To my surprise, I found I’ve forgotten all the songs I ever wrote. Parts of some came back, a smattering of verses and choruses, but I couldn’t play a single song from start to finish. I’m also down to just four chords: Am, Em, G, and C.
I’ve never counted, but I believe I written at least 25 songs on the guitar, some of which were good. I say were because they’re gone now—or most are, the only exceptions being the handful I recorded. A few get played by friends (or once were), so these can probably be recovered, but the rest are lost, likely forever.
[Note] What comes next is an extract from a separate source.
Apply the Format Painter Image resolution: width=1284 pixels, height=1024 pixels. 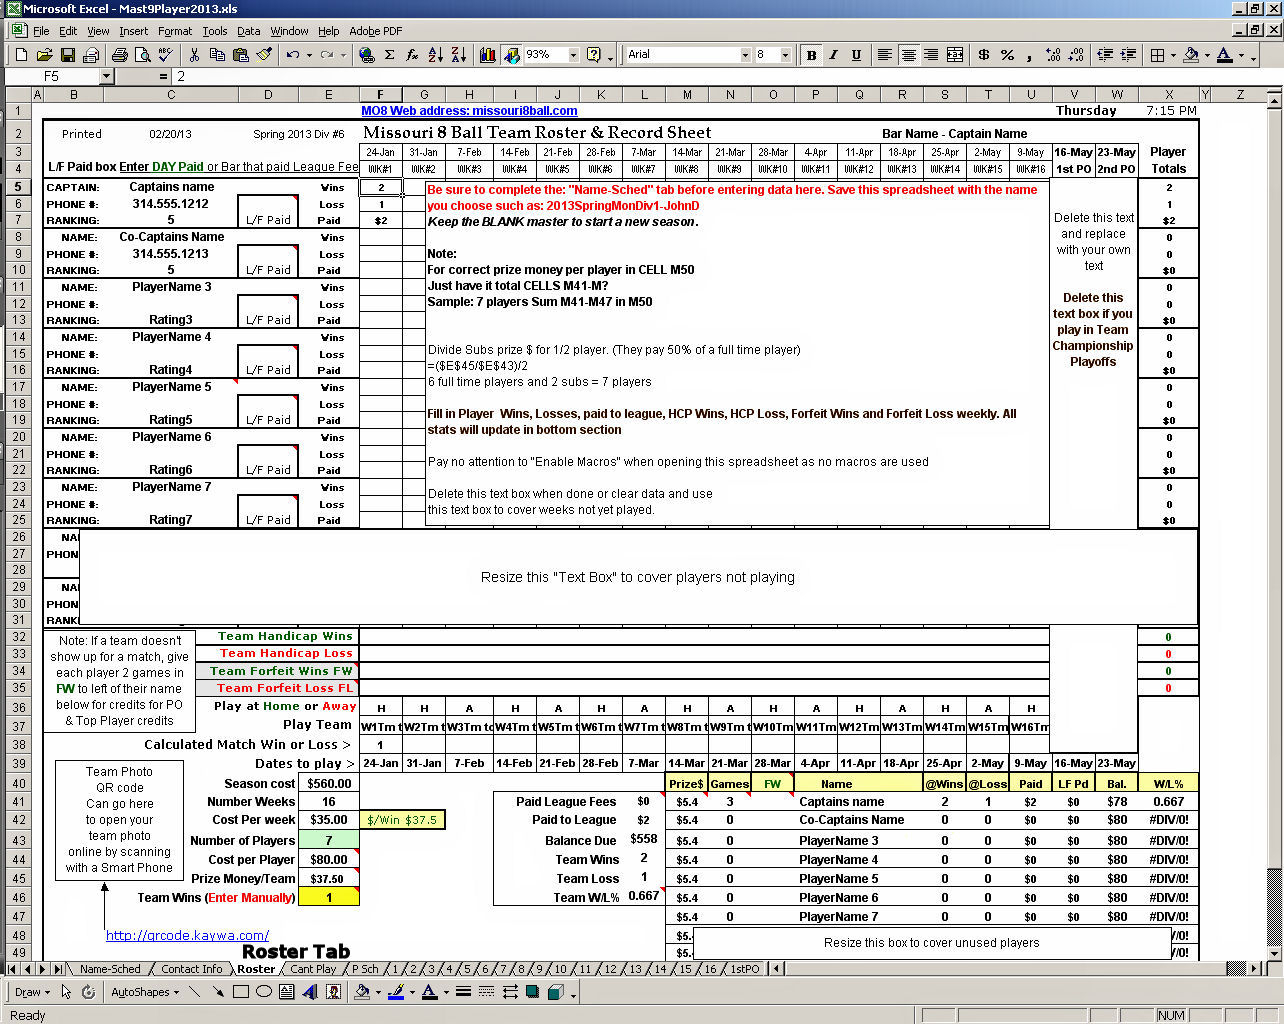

What’s interesting in this is how little it matters to me. I used to hold on more, I used to try to preserve things—letters, photos, mementos. However, during my last apartment move, I trashed several boxes of such items, recognizing that I hadn’t opened them, or even thought of opening them, in over a decade.
I’ve come to think of this as a storage problem. The older I get, the more past there is to try to save… while my capacity for storage—both physical and emotional capacity—diminishes, in seemingly equal measure.
Holding on is a losing strategy. Not that there’s any winning strategy, of course.
A man signs a shovel and so he digs.